> **Dataset entries**
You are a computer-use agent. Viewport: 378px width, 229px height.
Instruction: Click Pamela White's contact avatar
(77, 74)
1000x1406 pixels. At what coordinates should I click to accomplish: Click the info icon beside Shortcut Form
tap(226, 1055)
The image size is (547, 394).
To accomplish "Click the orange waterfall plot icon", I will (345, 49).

...

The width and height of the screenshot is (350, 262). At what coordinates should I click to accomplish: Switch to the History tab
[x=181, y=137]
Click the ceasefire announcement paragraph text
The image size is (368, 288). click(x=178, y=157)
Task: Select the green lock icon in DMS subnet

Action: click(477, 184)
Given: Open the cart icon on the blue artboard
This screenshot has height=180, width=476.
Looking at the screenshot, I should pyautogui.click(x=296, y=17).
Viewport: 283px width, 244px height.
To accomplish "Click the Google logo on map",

==

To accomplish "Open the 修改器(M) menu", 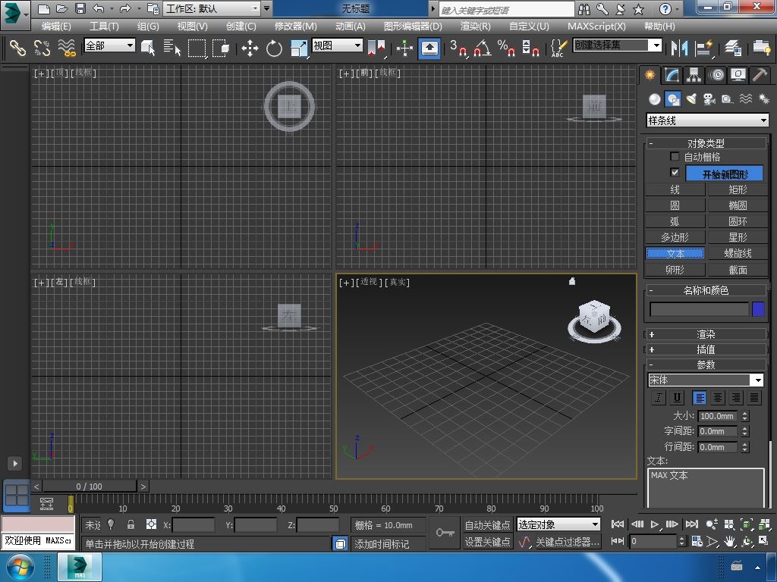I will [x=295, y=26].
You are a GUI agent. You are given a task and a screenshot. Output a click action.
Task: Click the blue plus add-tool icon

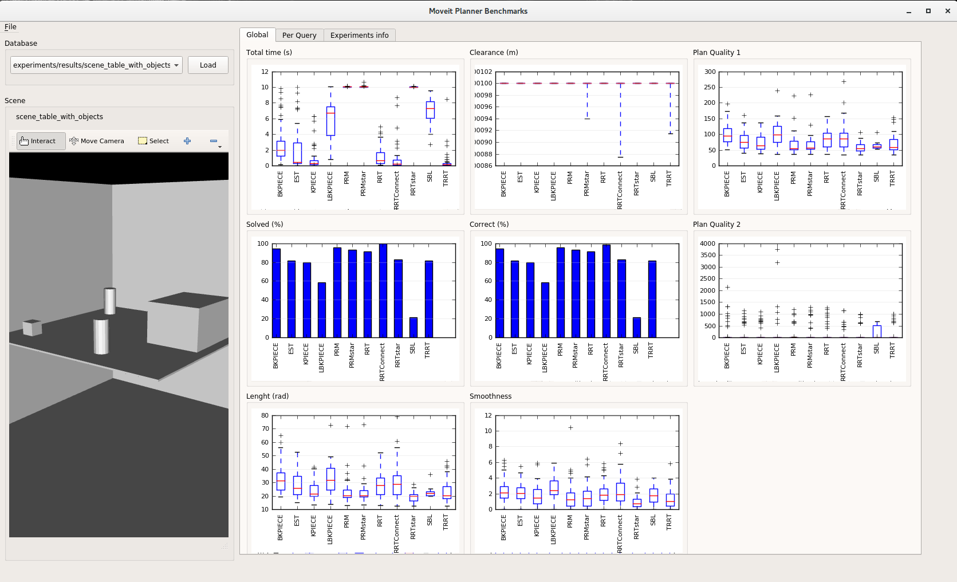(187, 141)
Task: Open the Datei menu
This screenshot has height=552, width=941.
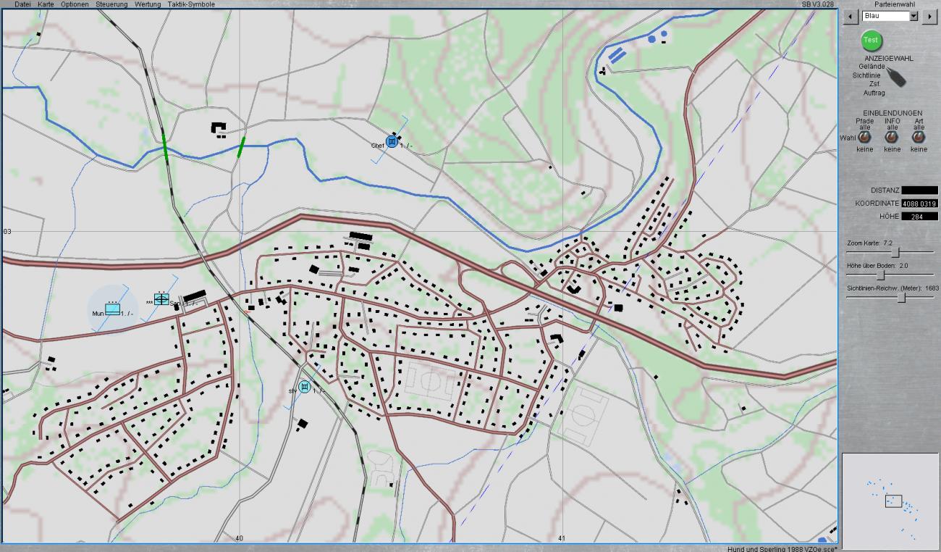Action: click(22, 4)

> **Problem to solve**
Take the entries above and return only the lines from the one with "Given: Open the" to the one with "the Google logo", both included, unchanged.

> **Answer for the task**
Given: Open the cart icon on the blue artboard
This screenshot has height=180, width=476.
Looking at the screenshot, I should pyautogui.click(x=296, y=17).
Viewport: 283px width, 244px height.
To accomplish "Click the Google logo on map",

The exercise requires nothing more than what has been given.